### Task requirements
Set out exactly, line by line, the stretch of data below that begins at the line containing "#12: Internationaal verzenden" and ends at the line containing "4 [button] (98, 533)", with both ends kept.

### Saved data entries
□ □ □ □ □ □ □

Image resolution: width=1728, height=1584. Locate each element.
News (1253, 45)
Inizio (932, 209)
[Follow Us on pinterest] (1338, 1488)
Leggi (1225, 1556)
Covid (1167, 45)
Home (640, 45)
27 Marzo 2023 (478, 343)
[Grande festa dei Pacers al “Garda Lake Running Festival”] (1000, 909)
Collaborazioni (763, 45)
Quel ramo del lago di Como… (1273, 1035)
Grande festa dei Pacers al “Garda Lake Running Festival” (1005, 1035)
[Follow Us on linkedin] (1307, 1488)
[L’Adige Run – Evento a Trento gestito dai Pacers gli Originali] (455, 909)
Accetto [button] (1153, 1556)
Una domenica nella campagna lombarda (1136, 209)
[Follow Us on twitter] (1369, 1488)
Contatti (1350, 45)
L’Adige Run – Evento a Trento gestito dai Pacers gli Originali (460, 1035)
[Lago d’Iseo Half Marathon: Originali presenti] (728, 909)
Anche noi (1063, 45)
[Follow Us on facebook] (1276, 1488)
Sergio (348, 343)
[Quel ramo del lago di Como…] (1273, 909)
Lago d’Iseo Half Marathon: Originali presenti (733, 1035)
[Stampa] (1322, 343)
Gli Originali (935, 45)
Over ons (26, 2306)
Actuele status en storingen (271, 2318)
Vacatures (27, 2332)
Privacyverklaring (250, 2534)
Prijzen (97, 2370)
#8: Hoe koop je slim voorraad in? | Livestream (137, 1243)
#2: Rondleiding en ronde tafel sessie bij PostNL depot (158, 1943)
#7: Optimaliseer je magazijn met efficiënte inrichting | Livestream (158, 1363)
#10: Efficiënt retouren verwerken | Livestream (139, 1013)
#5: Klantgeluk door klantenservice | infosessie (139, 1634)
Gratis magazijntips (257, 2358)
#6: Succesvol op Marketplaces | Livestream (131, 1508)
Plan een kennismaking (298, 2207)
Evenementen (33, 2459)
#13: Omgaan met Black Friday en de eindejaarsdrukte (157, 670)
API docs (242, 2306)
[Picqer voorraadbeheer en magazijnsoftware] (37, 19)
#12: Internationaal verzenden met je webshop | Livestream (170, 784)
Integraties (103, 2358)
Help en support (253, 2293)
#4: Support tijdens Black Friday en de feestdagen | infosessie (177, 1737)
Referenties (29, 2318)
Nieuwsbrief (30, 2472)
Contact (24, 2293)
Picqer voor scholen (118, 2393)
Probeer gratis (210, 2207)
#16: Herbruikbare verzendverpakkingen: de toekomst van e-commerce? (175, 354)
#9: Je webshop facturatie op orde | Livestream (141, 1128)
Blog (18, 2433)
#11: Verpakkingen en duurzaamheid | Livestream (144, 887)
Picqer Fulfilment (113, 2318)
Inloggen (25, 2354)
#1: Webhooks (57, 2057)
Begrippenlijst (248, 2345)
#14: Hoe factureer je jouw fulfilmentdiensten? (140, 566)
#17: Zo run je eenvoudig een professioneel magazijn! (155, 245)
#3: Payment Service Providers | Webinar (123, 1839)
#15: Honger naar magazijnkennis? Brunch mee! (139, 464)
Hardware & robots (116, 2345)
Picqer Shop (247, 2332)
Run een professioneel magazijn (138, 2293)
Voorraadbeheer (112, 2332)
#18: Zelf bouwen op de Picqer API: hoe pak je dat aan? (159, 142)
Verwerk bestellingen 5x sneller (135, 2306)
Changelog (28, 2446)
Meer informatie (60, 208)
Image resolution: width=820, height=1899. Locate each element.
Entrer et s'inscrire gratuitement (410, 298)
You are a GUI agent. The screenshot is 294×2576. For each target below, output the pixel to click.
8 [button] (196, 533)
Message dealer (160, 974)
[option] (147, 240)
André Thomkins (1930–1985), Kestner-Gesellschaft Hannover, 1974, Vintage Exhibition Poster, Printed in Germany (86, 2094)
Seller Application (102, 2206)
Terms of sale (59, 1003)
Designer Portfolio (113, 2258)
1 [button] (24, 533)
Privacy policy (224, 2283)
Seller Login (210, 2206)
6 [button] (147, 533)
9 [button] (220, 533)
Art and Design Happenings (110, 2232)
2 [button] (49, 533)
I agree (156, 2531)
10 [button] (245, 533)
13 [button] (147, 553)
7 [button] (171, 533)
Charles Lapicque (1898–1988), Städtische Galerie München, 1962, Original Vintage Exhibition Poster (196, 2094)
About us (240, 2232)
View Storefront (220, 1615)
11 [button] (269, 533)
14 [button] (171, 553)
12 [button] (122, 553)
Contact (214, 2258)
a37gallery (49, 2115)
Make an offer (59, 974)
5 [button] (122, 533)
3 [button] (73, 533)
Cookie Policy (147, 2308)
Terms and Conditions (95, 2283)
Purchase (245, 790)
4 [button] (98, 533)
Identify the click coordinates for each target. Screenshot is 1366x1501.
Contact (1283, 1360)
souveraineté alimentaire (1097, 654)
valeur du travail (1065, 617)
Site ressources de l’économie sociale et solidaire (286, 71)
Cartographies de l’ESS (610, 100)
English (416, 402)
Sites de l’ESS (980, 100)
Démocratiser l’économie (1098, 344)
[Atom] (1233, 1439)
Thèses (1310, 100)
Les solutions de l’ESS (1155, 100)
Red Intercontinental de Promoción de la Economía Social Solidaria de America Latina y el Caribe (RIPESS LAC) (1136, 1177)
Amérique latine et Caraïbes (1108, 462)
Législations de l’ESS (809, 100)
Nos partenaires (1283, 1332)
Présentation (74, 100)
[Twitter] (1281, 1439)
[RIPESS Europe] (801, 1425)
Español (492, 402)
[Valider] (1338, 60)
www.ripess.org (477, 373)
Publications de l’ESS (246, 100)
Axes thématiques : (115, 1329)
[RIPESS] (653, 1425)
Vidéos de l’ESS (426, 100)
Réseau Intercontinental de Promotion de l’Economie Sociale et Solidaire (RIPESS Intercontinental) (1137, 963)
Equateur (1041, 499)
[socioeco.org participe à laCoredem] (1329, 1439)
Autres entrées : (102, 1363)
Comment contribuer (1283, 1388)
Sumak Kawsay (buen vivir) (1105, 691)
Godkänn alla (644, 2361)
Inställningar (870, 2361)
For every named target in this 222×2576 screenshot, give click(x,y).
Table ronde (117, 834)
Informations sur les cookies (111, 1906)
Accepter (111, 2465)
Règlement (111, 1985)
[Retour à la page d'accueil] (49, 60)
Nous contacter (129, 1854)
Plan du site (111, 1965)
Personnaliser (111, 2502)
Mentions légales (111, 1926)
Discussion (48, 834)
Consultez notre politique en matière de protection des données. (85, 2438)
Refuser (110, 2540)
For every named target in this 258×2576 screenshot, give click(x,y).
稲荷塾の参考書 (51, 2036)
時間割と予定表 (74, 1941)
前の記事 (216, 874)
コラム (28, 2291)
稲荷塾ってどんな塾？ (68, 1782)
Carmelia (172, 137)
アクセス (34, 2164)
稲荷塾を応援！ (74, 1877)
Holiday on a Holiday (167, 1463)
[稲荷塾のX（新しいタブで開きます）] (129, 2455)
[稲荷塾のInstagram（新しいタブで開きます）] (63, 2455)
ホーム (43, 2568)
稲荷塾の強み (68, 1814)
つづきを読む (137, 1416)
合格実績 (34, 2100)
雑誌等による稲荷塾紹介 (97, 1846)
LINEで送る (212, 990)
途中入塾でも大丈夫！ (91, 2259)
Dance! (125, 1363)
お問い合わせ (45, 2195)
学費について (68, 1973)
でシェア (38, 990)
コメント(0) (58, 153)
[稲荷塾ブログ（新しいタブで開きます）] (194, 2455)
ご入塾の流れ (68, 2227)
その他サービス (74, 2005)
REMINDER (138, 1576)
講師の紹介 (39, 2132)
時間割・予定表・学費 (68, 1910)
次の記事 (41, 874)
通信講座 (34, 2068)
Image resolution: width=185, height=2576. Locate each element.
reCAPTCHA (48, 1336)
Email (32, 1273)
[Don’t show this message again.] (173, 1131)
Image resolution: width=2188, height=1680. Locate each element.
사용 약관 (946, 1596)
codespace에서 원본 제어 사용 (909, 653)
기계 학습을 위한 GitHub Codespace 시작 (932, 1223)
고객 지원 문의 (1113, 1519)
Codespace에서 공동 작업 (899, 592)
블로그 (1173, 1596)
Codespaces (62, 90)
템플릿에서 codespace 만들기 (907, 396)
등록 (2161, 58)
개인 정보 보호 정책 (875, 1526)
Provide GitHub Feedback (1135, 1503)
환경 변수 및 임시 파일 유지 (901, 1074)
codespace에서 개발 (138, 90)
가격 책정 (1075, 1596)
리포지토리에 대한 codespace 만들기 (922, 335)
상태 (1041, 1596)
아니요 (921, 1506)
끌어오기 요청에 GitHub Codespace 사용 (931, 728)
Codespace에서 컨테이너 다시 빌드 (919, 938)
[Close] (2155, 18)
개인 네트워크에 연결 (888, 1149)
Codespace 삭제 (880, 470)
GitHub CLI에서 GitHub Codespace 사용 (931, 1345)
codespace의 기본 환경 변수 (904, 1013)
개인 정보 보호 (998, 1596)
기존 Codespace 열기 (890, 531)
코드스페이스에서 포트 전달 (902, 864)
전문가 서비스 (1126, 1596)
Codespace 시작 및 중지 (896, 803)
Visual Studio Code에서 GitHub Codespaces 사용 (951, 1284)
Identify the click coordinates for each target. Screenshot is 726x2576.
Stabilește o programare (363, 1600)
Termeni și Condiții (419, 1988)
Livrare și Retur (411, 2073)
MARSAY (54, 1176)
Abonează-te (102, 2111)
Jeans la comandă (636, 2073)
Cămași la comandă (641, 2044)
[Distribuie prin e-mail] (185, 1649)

□ □ □ □ □ □ □

### Result
#12: Internationaal verzenden met je webshop | Livestream (170, 784)
Integraties (103, 2358)
Help en support (253, 2293)
#4: Support tijdens Black Friday en de feestdagen | infosessie (177, 1737)
Referenties (29, 2318)
Nieuwsbrief (30, 2472)
Contact (24, 2293)
Picqer voor scholen (118, 2393)
Probeer gratis (210, 2207)
#16: Herbruikbare verzendverpakkingen: de toekomst van e-commerce? (175, 354)
#9: Je webshop facturatie op orde | Livestream (141, 1128)
Blog (18, 2433)
#11: Verpakkingen en duurzaamheid | Livestream (144, 887)
Picqer Fulfilment (113, 2318)
Inloggen (25, 2354)
#1: Webhooks (57, 2057)
Begrippenlijst (248, 2345)
#14: Hoe factureer je jouw fulfilmentdiensten? (140, 566)
#17: Zo run je eenvoudig een professioneel magazijn! (155, 245)
#3: Payment Service Providers | Webinar (123, 1839)
#15: Honger naar magazijnkennis? Brunch mee! (139, 464)
Hardware & robots (116, 2345)
Picqer Shop (247, 2332)
Run een professioneel magazijn (138, 2293)
Voorraadbeheer (112, 2332)
#18: Zelf bouwen op de Picqer API: hoe pak je dat aan? (159, 142)
Verwerk bestellingen 5x sneller (135, 2306)
Changelog (28, 2446)
Meer informatie (60, 208)
Image resolution: width=820, height=1899. Locate each element.
Entrer et s'inscrire gratuitement (410, 298)
You are a GUI agent. The screenshot is 294×2576. For each target below, output the pixel to click.
8 [button] (196, 533)
Message dealer (160, 974)
[option] (147, 240)
André Thomkins (1930–1985), Kestner-Gesellschaft Hannover, 1974, Vintage Exhibition Poster, Printed in Germany (86, 2094)
Seller Application (102, 2206)
Terms of sale (59, 1003)
Designer Portfolio (113, 2258)
1 [button] (24, 533)
Privacy policy (224, 2283)
Seller Login (210, 2206)
6 [button] (147, 533)
9 [button] (220, 533)
Art and Design Happenings (110, 2232)
2 [button] (49, 533)
I agree (156, 2531)
10 [button] (245, 533)
13 [button] (147, 553)
7 [button] (171, 533)
Charles Lapicque (1898–1988), Städtische Galerie München, 1962, Original Vintage Exhibition Poster (196, 2094)
About us (240, 2232)
View Storefront (220, 1615)
11 [button] (269, 533)
14 [button] (171, 553)
12 [button] (122, 553)
Contact (214, 2258)
a37gallery (49, 2115)
Make an offer (59, 974)
5 [button] (122, 533)
3 [button] (73, 533)
Cookie Policy (147, 2308)
Terms and Conditions (95, 2283)
Purchase (245, 790)
4 [button] (98, 533)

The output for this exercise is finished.